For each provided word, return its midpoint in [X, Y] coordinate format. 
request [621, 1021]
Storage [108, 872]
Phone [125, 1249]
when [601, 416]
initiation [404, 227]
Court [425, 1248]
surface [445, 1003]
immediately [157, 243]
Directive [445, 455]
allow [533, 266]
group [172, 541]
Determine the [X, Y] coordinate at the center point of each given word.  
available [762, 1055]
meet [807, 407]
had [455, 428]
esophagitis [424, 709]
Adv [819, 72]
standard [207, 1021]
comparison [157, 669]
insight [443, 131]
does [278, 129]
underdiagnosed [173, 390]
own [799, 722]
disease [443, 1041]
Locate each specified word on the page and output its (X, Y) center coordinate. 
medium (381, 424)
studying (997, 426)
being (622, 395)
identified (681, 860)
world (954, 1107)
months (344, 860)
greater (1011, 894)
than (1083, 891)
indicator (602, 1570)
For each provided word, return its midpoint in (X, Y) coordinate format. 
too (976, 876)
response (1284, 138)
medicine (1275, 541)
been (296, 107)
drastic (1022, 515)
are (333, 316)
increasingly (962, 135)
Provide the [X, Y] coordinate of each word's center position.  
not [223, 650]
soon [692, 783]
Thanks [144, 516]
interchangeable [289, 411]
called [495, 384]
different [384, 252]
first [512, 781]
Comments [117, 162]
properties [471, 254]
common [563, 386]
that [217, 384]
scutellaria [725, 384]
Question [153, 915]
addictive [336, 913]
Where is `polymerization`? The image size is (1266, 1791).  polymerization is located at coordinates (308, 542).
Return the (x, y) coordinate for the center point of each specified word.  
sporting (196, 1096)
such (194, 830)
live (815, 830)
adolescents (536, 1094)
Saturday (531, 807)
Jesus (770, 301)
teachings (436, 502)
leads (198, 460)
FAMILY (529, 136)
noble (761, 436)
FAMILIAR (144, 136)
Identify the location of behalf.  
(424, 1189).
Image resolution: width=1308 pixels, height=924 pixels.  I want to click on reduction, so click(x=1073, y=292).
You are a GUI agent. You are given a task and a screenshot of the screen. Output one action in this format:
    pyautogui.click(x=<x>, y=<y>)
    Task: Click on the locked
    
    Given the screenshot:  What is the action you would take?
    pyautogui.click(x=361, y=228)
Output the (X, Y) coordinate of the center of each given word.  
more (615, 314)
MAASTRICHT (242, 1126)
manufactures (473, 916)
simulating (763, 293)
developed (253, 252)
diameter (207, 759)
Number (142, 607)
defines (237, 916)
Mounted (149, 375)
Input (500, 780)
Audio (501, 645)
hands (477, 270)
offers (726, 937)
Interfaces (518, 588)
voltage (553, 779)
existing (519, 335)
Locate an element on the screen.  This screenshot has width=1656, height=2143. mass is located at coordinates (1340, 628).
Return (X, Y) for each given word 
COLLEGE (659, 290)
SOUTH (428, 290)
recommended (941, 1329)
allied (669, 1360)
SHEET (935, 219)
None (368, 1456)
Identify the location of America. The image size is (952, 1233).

- - - - -

Write out every row above again, character for character, keeping the same line breaks.

For each provided word, return its midpoint in [X, Y] coordinate format. 
request [621, 1021]
Storage [108, 872]
Phone [125, 1249]
when [601, 416]
initiation [404, 227]
Court [425, 1248]
surface [445, 1003]
immediately [157, 243]
Directive [445, 455]
allow [533, 266]
group [172, 541]
Determine the [X, Y] coordinate at the center point of each given word.  
available [762, 1055]
meet [807, 407]
had [455, 428]
esophagitis [424, 709]
Adv [819, 72]
standard [207, 1021]
comparison [157, 669]
insight [443, 131]
does [278, 129]
underdiagnosed [173, 390]
own [799, 722]
disease [443, 1041]
Locate each specified word on the page and output its (X, Y) center coordinate. 
medium (381, 424)
studying (997, 426)
being (622, 395)
identified (681, 860)
world (954, 1107)
months (344, 860)
greater (1011, 894)
than (1083, 891)
indicator (602, 1570)
For each provided word, return its midpoint in (X, Y) coordinate format. 
too (976, 876)
response (1284, 138)
medicine (1275, 541)
been (296, 107)
drastic (1022, 515)
are (333, 316)
increasingly (962, 135)
Provide the [X, Y] coordinate of each word's center position.  
not [223, 650]
soon [692, 783]
Thanks [144, 516]
interchangeable [289, 411]
called [495, 384]
different [384, 252]
first [512, 781]
Comments [117, 162]
properties [471, 254]
common [563, 386]
that [217, 384]
scutellaria [725, 384]
Question [153, 915]
addictive [336, 913]
Where is `polymerization`? The image size is (1266, 1791).  polymerization is located at coordinates (308, 542).
Return the (x, y) coordinate for the center point of each specified word.  
sporting (196, 1096)
such (194, 830)
live (815, 830)
adolescents (536, 1094)
Saturday (531, 807)
Jesus (770, 301)
teachings (436, 502)
leads (198, 460)
FAMILY (529, 136)
noble (761, 436)
FAMILIAR (144, 136)
Identify the location of behalf.  
(424, 1189).
Image resolution: width=1308 pixels, height=924 pixels.  I want to click on reduction, so click(x=1073, y=292).
You are a GUI agent. You are given a task and a screenshot of the screen. Output one action in this format:
    pyautogui.click(x=<x>, y=<y>)
    Task: Click on the locked
    
    Given the screenshot:  What is the action you would take?
    pyautogui.click(x=361, y=228)
Output the (X, Y) coordinate of the center of each given word.  
more (615, 314)
MAASTRICHT (242, 1126)
manufactures (473, 916)
simulating (763, 293)
developed (253, 252)
diameter (207, 759)
Number (142, 607)
defines (237, 916)
Mounted (149, 375)
Input (500, 780)
Audio (501, 645)
hands (477, 270)
offers (726, 937)
Interfaces (518, 588)
voltage (553, 779)
existing (519, 335)
Locate an element on the screen.  This screenshot has width=1656, height=2143. mass is located at coordinates (1340, 628).
Return (X, Y) for each given word 
COLLEGE (659, 290)
SOUTH (428, 290)
recommended (941, 1329)
allied (669, 1360)
SHEET (935, 219)
None (368, 1456)
Identify the location of America. The image size is (952, 1233).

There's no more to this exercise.